GenAI models only produce outputs based on patterns and probabilities derived from large datasets they have been trained on. Their responses are generated based on patterns and probabilities rather than personal insight or comprehension. They do not have genuine understanding or personal experience. This means they struggle with nuanced qualitative judgments or deeper understanding of real-life events, and their outputs are only as good as the data they’ve been trained on. Given the inherent limitations of GenAI models, using them for grading student work—particularly in high-stakes assessments—can be problematic and negatively impact the reliability and validity of the assigned grades. The following section explores several reasons why using GenAI for grading student work might be problematic.
Why using GenAI models for grading high-stakes assessments is problematic
Lack of Nuanced Understanding of Students’ Work
GenAI models generate text output based on patterns and probabilities, not on a true understanding of context or content.
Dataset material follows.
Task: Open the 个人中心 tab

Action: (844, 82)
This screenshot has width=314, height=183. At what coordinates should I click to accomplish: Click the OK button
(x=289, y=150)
High-stakes assessments often require nuanced evaluation, critical thinking, and a deep understanding of subject matter that GenAI models are not able to fully grasp. For example, student work that draws from classroom discussions, specific events, or real-life experiences may be challenging for GenAI to interpret accurately. This is because the model lacks the contextual awareness and depth of understanding required to evaluate such complex and personalized elements effectively.
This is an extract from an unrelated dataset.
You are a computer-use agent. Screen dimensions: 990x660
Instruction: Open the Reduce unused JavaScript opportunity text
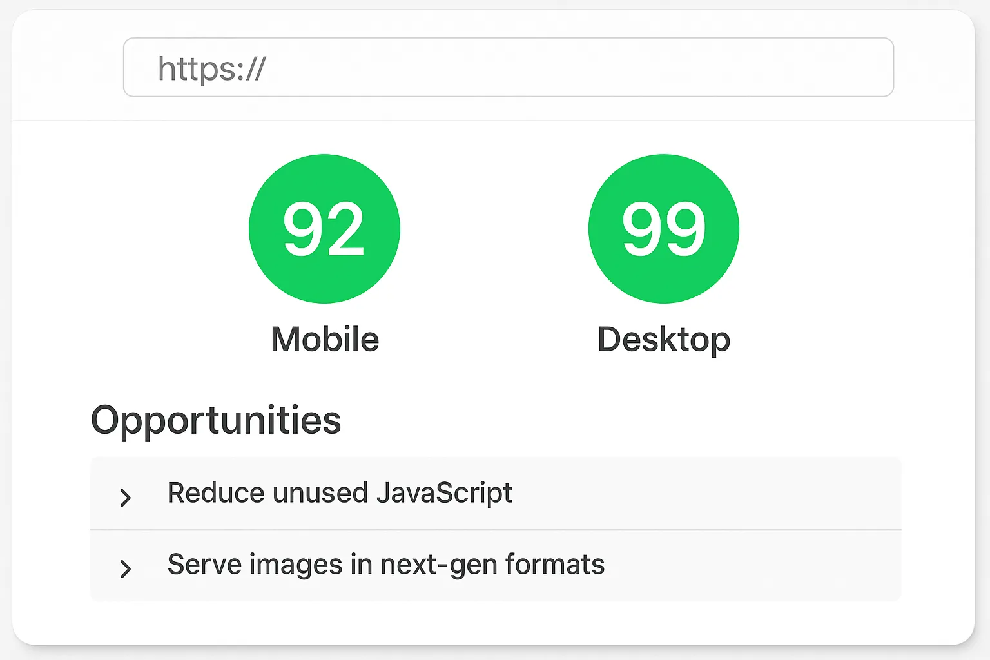pyautogui.click(x=340, y=493)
Inconsistencies in Grading
The grades assigned by GenAI models can be inconsistent. Small changes in input or variations in wording can lead to significantly different grades, which undermines the reliability of the assessment. In a scoping review conducted by Baidoo-Anu and colleagues (In press), we found that several studies reported inconsistencies in the grades assigned to students. For instance, Fuller and Bixby (2024) using GenAI revealed significant variations in grading patterns, feedback justifications, and response formats. Their findings showed a 24-point discrepancy in scores—ranging from 74% to 98%—for the same assignment. Similarly, in an experiment which was conducted by Furze (2024), he submitted the same Year 9 persuasive writing piece to ChatGPT multiple times, altering only the student’s name each time. The resulting grades varied dramatically, ranging from 78 to 95 out of 100. This significant discrepancy shows how a single variable can lead to vastly different grading for the same assignment. This means that even small changes in the prompts you use can have a big impact on the grades GenAI assigns to your students.
Limited Feedback Quality
Grading of students work not only involve assigning grades but also provides meaningful feedback to students. Current GenAI models are not able to provide the detailed, constructive and personalized feedback necessary for student improvement and development. In their review, Baidoo-Anu and colleagues found that human educators provide higher-quality feedback compared to GenAI. Specifically, educators excel in offering personalized feedback, clear guidance for improvement, ensuring accuracy, emphasizing critical elements, and maintaining a supportive tone.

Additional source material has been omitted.